Protecting relationships with other people in the Android ecosystem is becoming less of a concern. Samsung ratched down the rivalary with Google after the companies agreed to a significant patent licensing agreement in early 2014. Other vendors have seen their market share dip.

Google’s eye is now on Apple, whose iPhone has been the smartphone to conquer.

The first Pixel surfaced a year ago with a substantial marketing push: during the last few months of this year, Google spent an estimated $110-million to broadcast 12 Pixel-related commercials, based on data from advertisements measurement firm iSpot.tv.

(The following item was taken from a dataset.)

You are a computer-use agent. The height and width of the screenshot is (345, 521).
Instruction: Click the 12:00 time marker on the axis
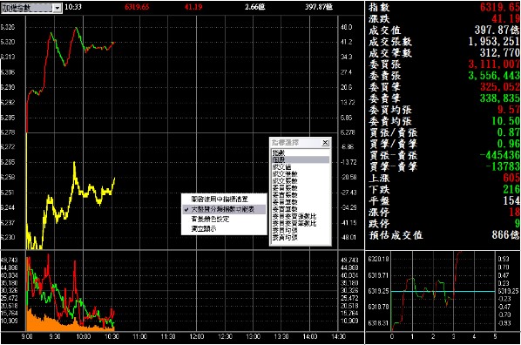click(x=196, y=336)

Apple spent $147-million during the same span, iSpot.tv stated. Apple has sustained its TV time during the previous year, while Google’s efforts have tapered off.

In the speakers marketplace, Google’s personal-assistant lags Amazon’s Echo apparatus in market share, according to investment bank Cowen amp; Co.. Last week, Amazon released several new versions of the Echo, including one with a screen as it tried to find a place in each market.

Rishi Chandra, vice president of product management for Google’s Home hardware unit, said in an interview that Google was being “a little bit more thoughtful” than the internet shopping company.

“Amazon is taking a broad approach,” Chandra said. “We are going to iterate until we’ve got a fantastic product story to tell.”